# Problem:
Please write out all of the entries without altering anything.
[[ Input data, beginning ]]
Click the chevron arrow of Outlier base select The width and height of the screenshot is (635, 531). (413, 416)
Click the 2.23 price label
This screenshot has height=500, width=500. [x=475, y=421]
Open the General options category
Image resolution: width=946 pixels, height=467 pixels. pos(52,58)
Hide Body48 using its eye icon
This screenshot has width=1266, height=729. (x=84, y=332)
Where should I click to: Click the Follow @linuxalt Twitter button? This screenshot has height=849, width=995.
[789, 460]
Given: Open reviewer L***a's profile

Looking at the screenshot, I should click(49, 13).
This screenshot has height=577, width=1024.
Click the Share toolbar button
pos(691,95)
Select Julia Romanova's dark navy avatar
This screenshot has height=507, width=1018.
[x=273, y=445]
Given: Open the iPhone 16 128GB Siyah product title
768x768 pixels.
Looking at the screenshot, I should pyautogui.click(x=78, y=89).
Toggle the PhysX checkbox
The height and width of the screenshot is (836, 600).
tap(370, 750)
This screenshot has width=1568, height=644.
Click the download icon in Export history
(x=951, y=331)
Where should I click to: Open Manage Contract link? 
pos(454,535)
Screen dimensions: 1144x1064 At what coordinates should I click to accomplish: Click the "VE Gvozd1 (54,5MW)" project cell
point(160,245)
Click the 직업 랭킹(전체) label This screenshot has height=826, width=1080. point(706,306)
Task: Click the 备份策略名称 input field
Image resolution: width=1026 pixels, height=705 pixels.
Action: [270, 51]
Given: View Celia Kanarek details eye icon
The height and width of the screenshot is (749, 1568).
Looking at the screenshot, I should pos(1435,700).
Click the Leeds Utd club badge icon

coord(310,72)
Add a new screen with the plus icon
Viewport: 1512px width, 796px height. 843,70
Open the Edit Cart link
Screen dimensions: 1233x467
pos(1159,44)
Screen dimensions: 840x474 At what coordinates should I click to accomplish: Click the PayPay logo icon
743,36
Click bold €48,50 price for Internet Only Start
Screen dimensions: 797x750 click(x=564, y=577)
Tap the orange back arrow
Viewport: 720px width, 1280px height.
[[ Input data, end ]]
# Answer section:
Click the chevron arrow of Outlier base select The width and height of the screenshot is (635, 531). (413, 416)
Click the 2.23 price label
This screenshot has height=500, width=500. [x=475, y=421]
Open the General options category
Image resolution: width=946 pixels, height=467 pixels. pos(52,58)
Hide Body48 using its eye icon
This screenshot has width=1266, height=729. (x=84, y=332)
Where should I click to: Click the Follow @linuxalt Twitter button? This screenshot has height=849, width=995.
[789, 460]
Given: Open reviewer L***a's profile

Looking at the screenshot, I should click(49, 13).
This screenshot has height=577, width=1024.
Click the Share toolbar button
pos(691,95)
Select Julia Romanova's dark navy avatar
This screenshot has height=507, width=1018.
[x=273, y=445]
Given: Open the iPhone 16 128GB Siyah product title
768x768 pixels.
Looking at the screenshot, I should pyautogui.click(x=78, y=89).
Toggle the PhysX checkbox
The height and width of the screenshot is (836, 600).
tap(370, 750)
This screenshot has width=1568, height=644.
Click the download icon in Export history
(x=951, y=331)
Where should I click to: Open Manage Contract link? 
pos(454,535)
Screen dimensions: 1144x1064 At what coordinates should I click to accomplish: Click the "VE Gvozd1 (54,5MW)" project cell
point(160,245)
Click the 직업 랭킹(전체) label This screenshot has height=826, width=1080. point(706,306)
Task: Click the 备份策略名称 input field
Image resolution: width=1026 pixels, height=705 pixels.
Action: [270, 51]
Given: View Celia Kanarek details eye icon
The height and width of the screenshot is (749, 1568).
Looking at the screenshot, I should pos(1435,700).
Click the Leeds Utd club badge icon

coord(310,72)
Add a new screen with the plus icon
Viewport: 1512px width, 796px height. 843,70
Open the Edit Cart link
Screen dimensions: 1233x467
pos(1159,44)
Screen dimensions: 840x474 At what coordinates should I click to accomplish: Click the PayPay logo icon
743,36
Click bold €48,50 price for Internet Only Start
Screen dimensions: 797x750 click(x=564, y=577)
Tap the orange back arrow
Viewport: 720px width, 1280px height.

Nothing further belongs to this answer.